**GIVEN TASK:** Continue the text below about the Indian diplomat Neena Malhotra from the point where it stops.
-- BEGIN PAGE EXTRACT --
Neena Malhotra is an Indian Foreign Service officer. She is currently Indian Ambassador to Republic of San Marino, with residence in Rome.

Career
In early 2020, Malhotra was shuffled from Joint Secretary (Eastern and Southern Africa) to Additional Secretary (Indo-Pacific). In October 21, 2020 it was announced Malhotra would be Indian Ambassador to Republic of San Marino.

Maid abuse lawsuit
Neena Malhotra served as press counselor at the Consulate General in New York from 2006 to 2009. Malhotra and her husband Jogesh Malhotra were sued in 2010 for slavery in the United States District Court for the Southern District of New York by their former maid Shanti Gurung. The lawsuit alleged the Malhotras made Gurung sleep on the floor despite unoccupied bedrooms and regularly work arduous 16-hour days doing housework. Her duties included giving a daily massage for Neena Malhotra, a task that made Gurung "extremely uncomfortable". Gurung had her passport taken away and the Malhotras threatened US government agencies would find, beat and rape her if she ran away and did not return. The living conditions according to Gurung were abusive. She often went hungry, lost considerable weight, did not have adequate clothing while running errands during the winter, and suffered physical ailments.

According to the lawsuit Neena Malhotra also committed misrepresentation to the US government to obtain an A-3 visa for Gurung. Neena Malhotra presented a contract with Gurung that promised $7/hour to the Embassy of the United States, New Delhi for the visa but instead, the Malhotras had actually promised Gurung a wage of 5,000 Indian rupees (approximately $108 around the time) per month for three years to do "light cooking, light cleaning, and staffing the occasional house parties". In either case, Gurung alleged she did not receive the promised wages.
-- END PAGE EXTRACT --
-- BEGIN SUPPLIED DATA --
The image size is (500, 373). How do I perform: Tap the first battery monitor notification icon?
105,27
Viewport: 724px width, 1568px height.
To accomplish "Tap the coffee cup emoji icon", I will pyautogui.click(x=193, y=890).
-- END SUPPLIED DATA --
**RESULT FOR THIS TASK:**
The United States District Judge and former United States Ambassador to the Economic and Social Council of the United Nations Victor Marrero presided over the case. Marrero entered a judgment in favor of Shanti Gurung and awarded in 2012 a judgment of US$1,458,335 against the Malhotras based on the finding of United States Magistrate Judge Frank Maas. As of 2016, the judgment remains unpaid. Gurung was represented by Mitchell Alan Karlin of Gibson, Dunn & Crutcher.

Visa denial for homosexuality
In 2013, while serving as the joint secretary of the passport and visa division, Malhotra denied a visa for a US diplomatic spouse on the basis of homosexuality. Another Indian diplomatic official quoted by the Indian Express said it had been common practice in the past to give visas to a gay couple as a family member.

Malhotra was transferred by the MEA to the archives and record management division.

References

External links
Visit to a gurdwara in Rome - Heckling by members of gurdwara

Living people
Indian Foreign Service officers
Indian women ambassadors
Ambassadors of India to Italy
Year of birth missing (living people)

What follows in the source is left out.